Economia circular em Portugal ainda é residual, mas há pistas para melhorar
O volume de negócios com raiz na economia circular corresponde às receitas obtidas a partir da reutilização ou da reciclagem de matéria-prima para a criação de bens e serviços. Em 2020, o valor daí provindo correspondeu a 2,8% do volume de negócios de Portugal. A média europeia foi de 12,8%. Perante esses dados, a diretora executiva da Associação Smart Waste Portugal (ASWP), criada em maio de 2015, para “potenciar o resíduo como recurso”, admitiu que é preciso “sensibilizar as empresas para a relevância da economia circular”.
“O encerramento do projeto Be smart, be circular é, na prática, uma continuidade. É hora de colocar as ferramentas [deste estudo] ao serviço da economia. Este projeto surgiu da dificuldade em promovermos esta associação, a nível da devolução dos resíduos”, esclareceu Luísa Magalhães, numa apresentação decorrida no Centro para a Valorização de Resíduos (CVR), instituição privada de utilidade pública, sediada no campus de Azurém da Universidade do Minho.
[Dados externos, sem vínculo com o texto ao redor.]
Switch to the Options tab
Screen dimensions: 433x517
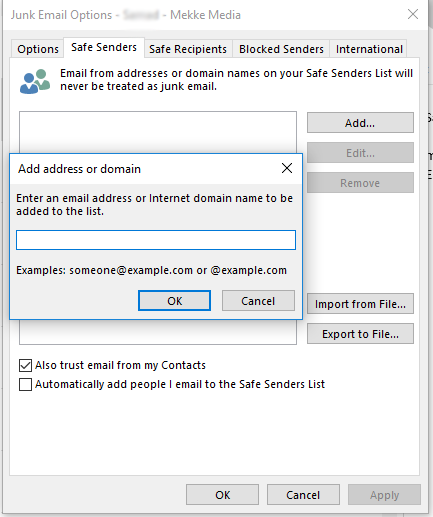[x=38, y=49]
Criado para dotar as empresas, nomeadamente as pequenas e médias (PME), de conhecimento, informação e ferramentas para realizarem a transição para a economia circular, o Be smart, be circular envolveu a realização de um estudo sobre o potencial de desclassificação dos resíduos. Raquel Almeida, da Sociedade Portuguesa de Inovação (SPI), apresentou exemplos de transição em três setores preponderantes para as economias: construção, indústria química, de borracha e de plásticos, indústria têxtil, de vestuário e de produtos de couro.
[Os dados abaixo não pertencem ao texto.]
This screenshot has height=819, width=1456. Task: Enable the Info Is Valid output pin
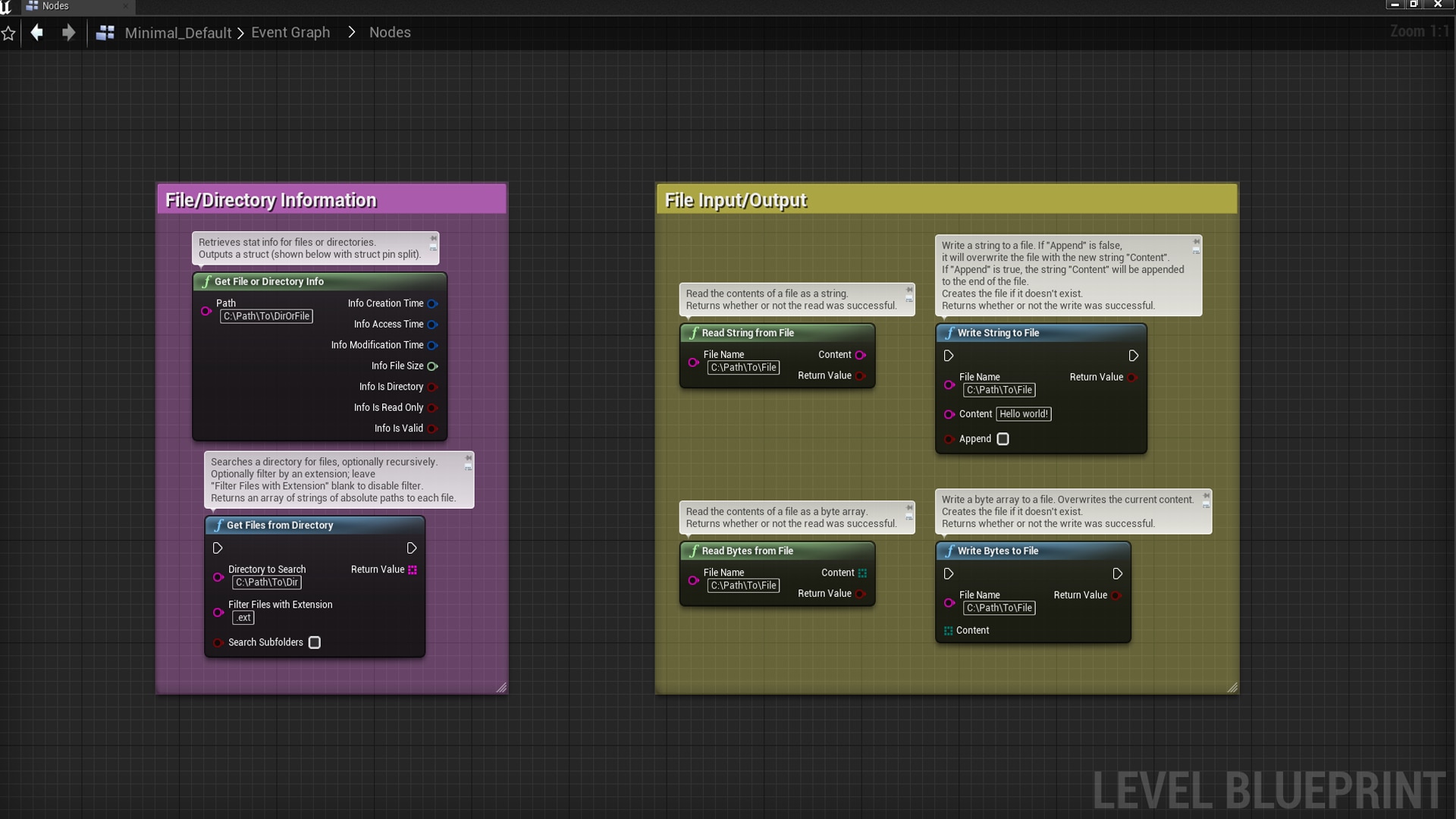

Na construção, deu o exemplo de um projeto de recuperação de materiais de construção e de energia na Áustria. Já a Noruega foi o país apontado para a indústria química, com um processo de transformação de resíduos de plástico em subprodutos para bens futuros. No têxtil e vestuário, setor predominante na economia vimaranense, a Bélgica tem levado a cabo um projeto de “pontos de costura facilmente desmontados.
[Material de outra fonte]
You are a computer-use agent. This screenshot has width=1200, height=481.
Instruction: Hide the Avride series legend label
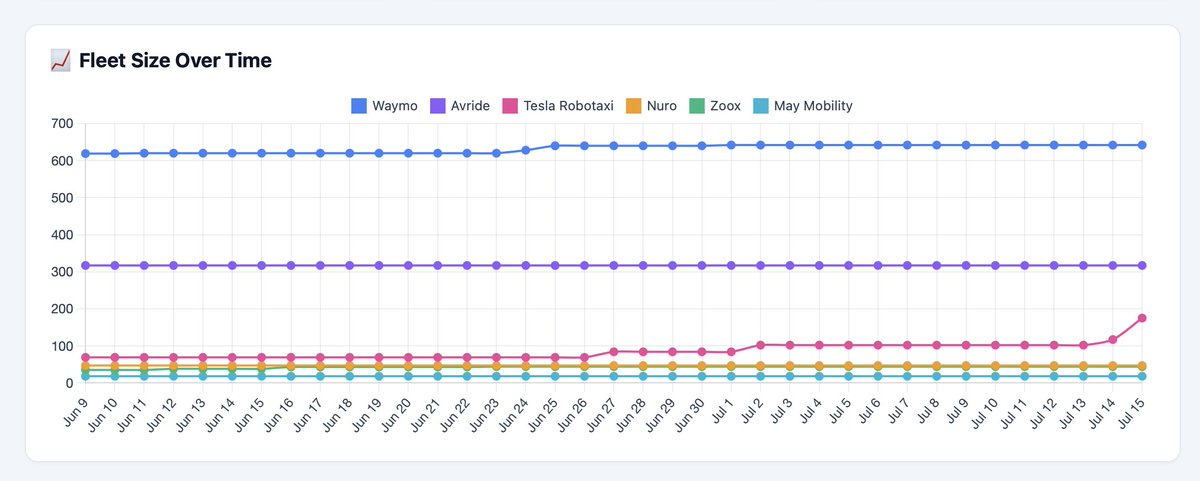(x=471, y=105)
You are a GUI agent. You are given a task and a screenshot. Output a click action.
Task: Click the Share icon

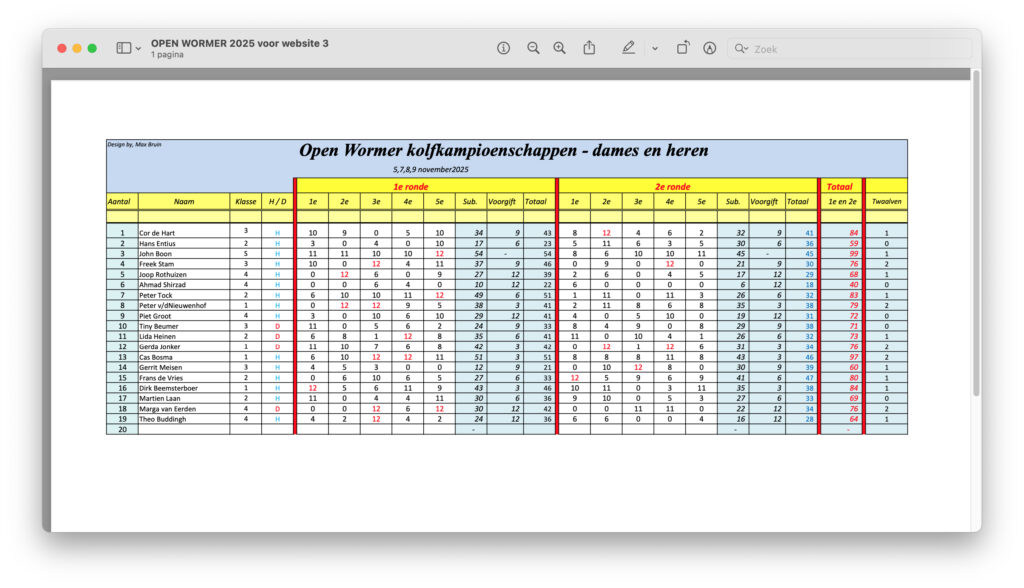589,48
“Não é um exemplo direto da economia circular, mas potencia-a na indústria têxtil”, esclareceu Raquel Almeida, antes de apresentar as conclusões. Segundo o trabalho da SPI, existe uma “falta de harmonização regulamentar entre estados-membros da União Europeia” quanto à valorização de resíduos, apesar do trabalho de Portugal para “agilizar e simplificar os procedimentos”. Refere-se ainda a Bolsa de Resíduos da Catalunha como “exemplo de plataforma agregadora a adotar” para se criar um mercado de resíduos.
A ideia de mercado de resíduos foi aprofundada por Pedro Pinto, da empresa IT Inspire, criador da plataforma eletrónica My Waste. Num mecanismo semelhante ao da plataforma OLX, a ferramenta digital procura cruzar pessoas que tenham resíduos a doar ou a vender e clientes desses resíduos com vista à sua transformação em valor.
“Aquilo que é um resíduo que pode ir parar uma sucateira tem valor para muitas entidades. Funciona segundo o princípio de que o lixo de uns é o tesouro de outros”, explicou o responsável, enquanto mostrava um tijolo feito de resíduos.
O guia de boas práticas para as empresas era outro dos atributos do projeto financiado pelo Compete, do Portugal 2020, recomendando, por exemplo, mecanismos de “compensação de carbono para a sua atividade” e “oferta de produtos que restabeleçam a saúde dos ecossistemas”.
“A recolha de resíduos é o parente pobre da economia circular”
Para o presidente da ASWP, Luís Realista, a “recolha de resíduos é o parente pobre da economia circular”, numa referência a um trabalho do especialista em política económica e antigo ministro da Economia, Augusto Mateus. “As políticas e práticas de recolha têm de ser efetivas”, disse.
E têm de abranger todos os campos da produção de resíduos, como o dos “equipamentos elétricos e eletrónicos”, onde escasseia “a recolha e o tratamento em dimensão considerável”. O vidro é outro setor que merece atenção, como o papel, o cartão e os desperdícios alimentares. Já o plástico tem “mobilizado de forma singular muitos elementos de vários setores de atividade, da distribuição à produção, para a sua correta utilização”, frisou o dirigente.
O diretor executivo do CVR frisou, por seu turno, que Portugal apresenta uma taxa de tratamento de resíduos em aterro inferior à da União Europeia (UE) e uma taxa de reciclagem superior à média. Há, porém, “muita margem para maior circularidade dos materiais”.